Field of Science

Showing posts with label Neopterygii. Show all posts
Showing posts with label Neopterygii. Show all posts

The Teleost Fuse

A while back, I discussed the group of fish known as the Holostei, the gars and bowfin. The Holostei constitute one branch of the clade Neopterygii which includes the majority of living ray-finned fishes. However, their success in the modern environment pales in comparison to that of their sister group, the Teleostei.

Siemensichthys macrocephalus, an early teleost of uncertain affinities, copyright Ghedoghedo.


Teleosts are such a major component of ray-finned fishes that it is simpler to list those members of the modern fauna that do not belong to this clade: the aforementioned gars and bowfin, sturgeons and paddlefish, and the bichirs of Africa. Everything else belongs to the great teleost radiation, representing about 96% of all modern fishes. The earliest fishes generally recognised as teleosts come from marine deposits of the Late Triassic in the form of the Pholidophoridae of Europe. The earliest known members of the crown group are from the Late Jurassic (Nelson et al. 2016). Teleosts have been recognised as an apomorphy-defined clade; the crown clade has been dubbed the Teleocephala. Among the features that have been used to define the Teleostei are the presence of a mobile premaxilla. In my previous post, I explained how the mobile maxilla of neopterygians including bowfins improved feeding by creating suction when the mouth was opened. Having both the maxilla and premaxilla mobile enhances this process further. In some of the most advanced teleosts, such as dories and ponyfish, the connection between the jaws and the cranium is entirely comprised of soft, flexible tissue, allowing the jaw apparatus as a whole to be catapulted towards unwary prey. Other features that have been highlighted include a strongly ossified caudal skeleton with long uroneural spines derived from the neural arches of the vertebrae, and the lower lobe of the caudal fin supported by two plate-like hypural bones articulating with a single vertebral centrum (Bond 1996).

**EXERCISE A:** Using the post on teleost fishes, decide whether each statement agrees with it, answering yes or no and quoting the words that settle it: (i) Teleosts make up about 96% of all modern fishes. (ii) The earliest known members of the teleost crown group date from the Late Triassic. (iii) Sturgeons belong to the teleost radiation.
**EXERCISE B:** In the post on teleost fishes, rename "Holostei" as "Holosteans" and write out the passage from "The Teleost Fuse" to "group, the Teleostei." with that change.
The material that follows was taken from a different source than the post above.

**DATA RECORDS:**

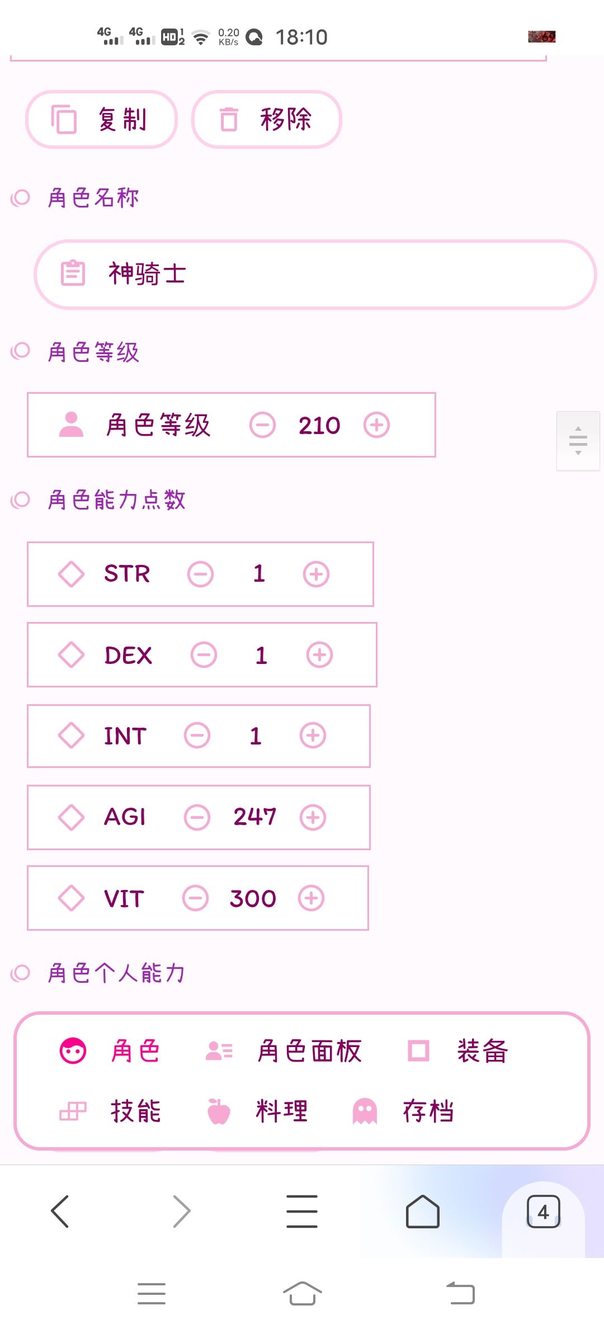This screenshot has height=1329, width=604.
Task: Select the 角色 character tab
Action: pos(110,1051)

---

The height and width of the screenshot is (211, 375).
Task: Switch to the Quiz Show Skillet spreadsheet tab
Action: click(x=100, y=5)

* * *

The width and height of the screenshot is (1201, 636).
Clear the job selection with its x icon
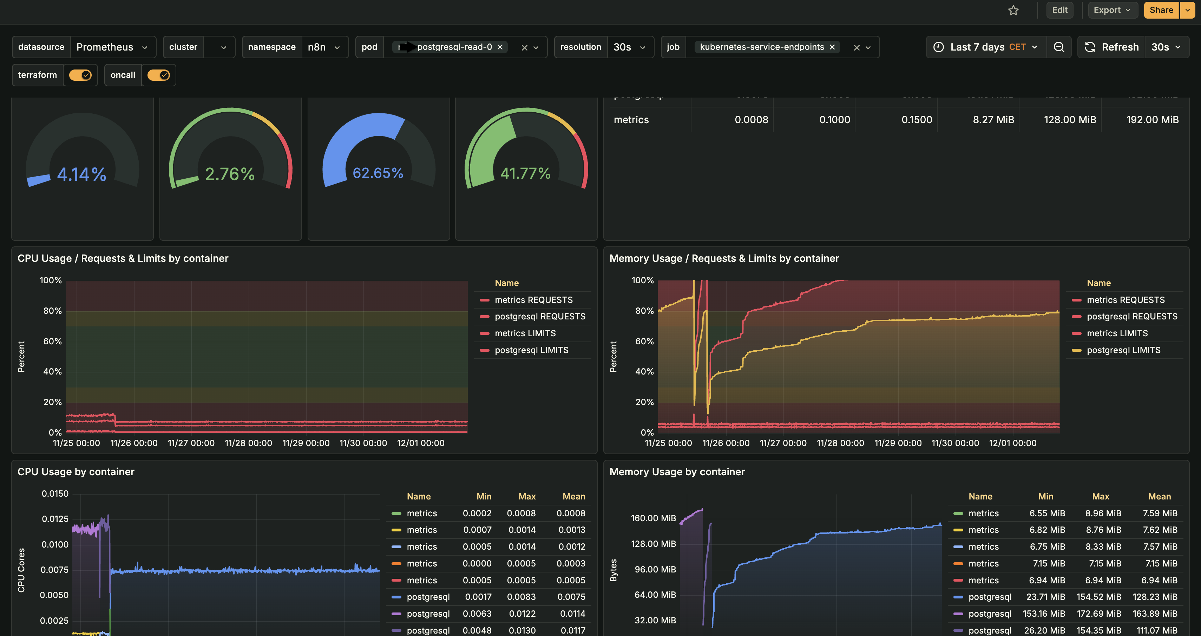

**COMPLETE OUTPUT A:**
(i) Yes: "Everything else belongs to the great teleost radiation, representing about 96% of all modern fishes."
(ii) No: "The earliest known members of the crown group are from the Late Jurassic (Nelson et al. 2016)."
(iii) No: "it is simpler to list those members of the modern fauna that do not belong to this clade: the aforementioned gars and bowfin, sturgeons and paddlefish, and the bichirs of Africa."

**COMPLETE OUTPUT B:**
The Teleost Fuse

A while back, I discussed the group of fish known as the Holosteans, the gars and bowfin. The Holosteans constitute one branch of the clade Neopterygii which includes the majority of living ray-finned fishes. However, their success in the modern environment pales in comparison to that of their sister group, the Teleostei.